539 Assault Squadron was formed from the previously named 1st Raiding Squadron Royal Marines (1RSRM) on 2 April 1984 and commissioned as operational on 24 July 1984. This was in direct response to lessons learned during previous winters in north Norway that were then subsequently confirmed during the Falklands Conflict in 1982. More recent operations include Operation Telic. 539 ASRM supported 3 Commando Brigade as it took the Al-Faw Peninsula, carrying out numerous operations such as several landings and the clearing of various waterways. 539 ASRM continued to operate in Iraq, performing security patrols of Iraq's southern ports and water networks until the end of Operation Telic.
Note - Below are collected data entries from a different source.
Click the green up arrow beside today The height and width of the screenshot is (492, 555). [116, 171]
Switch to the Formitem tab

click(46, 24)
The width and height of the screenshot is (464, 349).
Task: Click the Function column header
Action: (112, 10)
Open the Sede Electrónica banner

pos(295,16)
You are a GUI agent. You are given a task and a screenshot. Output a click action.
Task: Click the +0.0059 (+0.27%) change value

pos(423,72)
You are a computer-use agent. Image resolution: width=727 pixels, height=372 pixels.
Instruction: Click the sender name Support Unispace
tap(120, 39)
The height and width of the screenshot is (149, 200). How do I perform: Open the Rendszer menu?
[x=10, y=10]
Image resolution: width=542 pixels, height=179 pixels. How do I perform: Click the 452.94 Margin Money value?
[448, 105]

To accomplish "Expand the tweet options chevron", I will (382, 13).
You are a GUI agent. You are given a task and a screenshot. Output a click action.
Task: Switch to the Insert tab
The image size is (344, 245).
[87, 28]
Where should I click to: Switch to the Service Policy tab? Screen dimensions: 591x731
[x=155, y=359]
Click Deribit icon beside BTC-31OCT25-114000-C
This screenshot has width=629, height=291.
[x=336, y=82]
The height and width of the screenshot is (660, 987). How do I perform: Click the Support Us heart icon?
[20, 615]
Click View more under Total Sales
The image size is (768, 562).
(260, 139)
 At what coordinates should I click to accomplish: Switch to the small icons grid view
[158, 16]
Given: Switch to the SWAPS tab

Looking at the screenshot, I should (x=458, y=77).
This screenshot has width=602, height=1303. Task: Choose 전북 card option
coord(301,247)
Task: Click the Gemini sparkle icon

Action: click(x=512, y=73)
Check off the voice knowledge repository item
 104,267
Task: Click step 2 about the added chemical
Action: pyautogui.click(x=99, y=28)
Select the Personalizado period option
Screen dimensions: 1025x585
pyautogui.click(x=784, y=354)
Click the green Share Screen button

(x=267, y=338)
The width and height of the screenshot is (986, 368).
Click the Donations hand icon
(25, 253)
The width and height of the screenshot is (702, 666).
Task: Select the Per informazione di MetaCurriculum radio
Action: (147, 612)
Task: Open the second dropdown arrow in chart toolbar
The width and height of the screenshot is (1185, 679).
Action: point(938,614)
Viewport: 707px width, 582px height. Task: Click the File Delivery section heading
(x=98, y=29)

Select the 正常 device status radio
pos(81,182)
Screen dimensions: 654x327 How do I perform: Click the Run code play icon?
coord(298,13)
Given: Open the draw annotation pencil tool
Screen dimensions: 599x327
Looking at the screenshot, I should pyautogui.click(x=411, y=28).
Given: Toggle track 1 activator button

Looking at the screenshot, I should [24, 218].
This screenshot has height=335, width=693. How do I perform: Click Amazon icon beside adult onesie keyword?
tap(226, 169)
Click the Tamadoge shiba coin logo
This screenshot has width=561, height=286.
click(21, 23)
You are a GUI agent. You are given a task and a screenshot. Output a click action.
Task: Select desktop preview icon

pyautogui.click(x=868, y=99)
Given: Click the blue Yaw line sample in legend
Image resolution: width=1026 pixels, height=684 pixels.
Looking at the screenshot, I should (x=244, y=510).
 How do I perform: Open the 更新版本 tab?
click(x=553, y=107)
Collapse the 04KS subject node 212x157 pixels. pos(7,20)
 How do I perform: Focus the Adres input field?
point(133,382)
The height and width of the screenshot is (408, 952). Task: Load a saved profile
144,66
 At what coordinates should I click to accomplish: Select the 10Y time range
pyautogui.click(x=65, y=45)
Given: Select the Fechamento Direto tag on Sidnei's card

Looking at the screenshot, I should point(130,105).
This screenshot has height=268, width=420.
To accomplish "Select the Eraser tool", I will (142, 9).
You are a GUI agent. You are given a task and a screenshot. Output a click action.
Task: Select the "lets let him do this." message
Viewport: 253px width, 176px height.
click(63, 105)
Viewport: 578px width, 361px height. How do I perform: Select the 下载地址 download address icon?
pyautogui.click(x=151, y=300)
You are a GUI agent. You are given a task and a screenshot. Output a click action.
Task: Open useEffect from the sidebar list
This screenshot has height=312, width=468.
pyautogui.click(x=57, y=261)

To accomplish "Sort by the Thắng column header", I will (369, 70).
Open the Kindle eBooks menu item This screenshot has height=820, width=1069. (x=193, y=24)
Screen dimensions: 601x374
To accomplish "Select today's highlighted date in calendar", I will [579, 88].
In July 2011 the Squadron, as part of the Response Force Task Group (RFTG), took part in the Cougar 11 deployment, including Exercise Omani Cougar and Exercise Somaliland Cougar.

As of 2017, the Squadron consisted of over 100 personnel and was equipped with a variety of Landing Craft including Rigid Raiders and Landing Craft Vehicle/Personnel. 539 Assault Squadron was named after the famous 539 Assault Flotilla which landed on Gold Beach during the Invasion of Normandy.

On 5 November 2019 the unit was renamed 539 Raiding Squadron and is a Squadron within 47 Commando (Raiding Group) Royal Marines.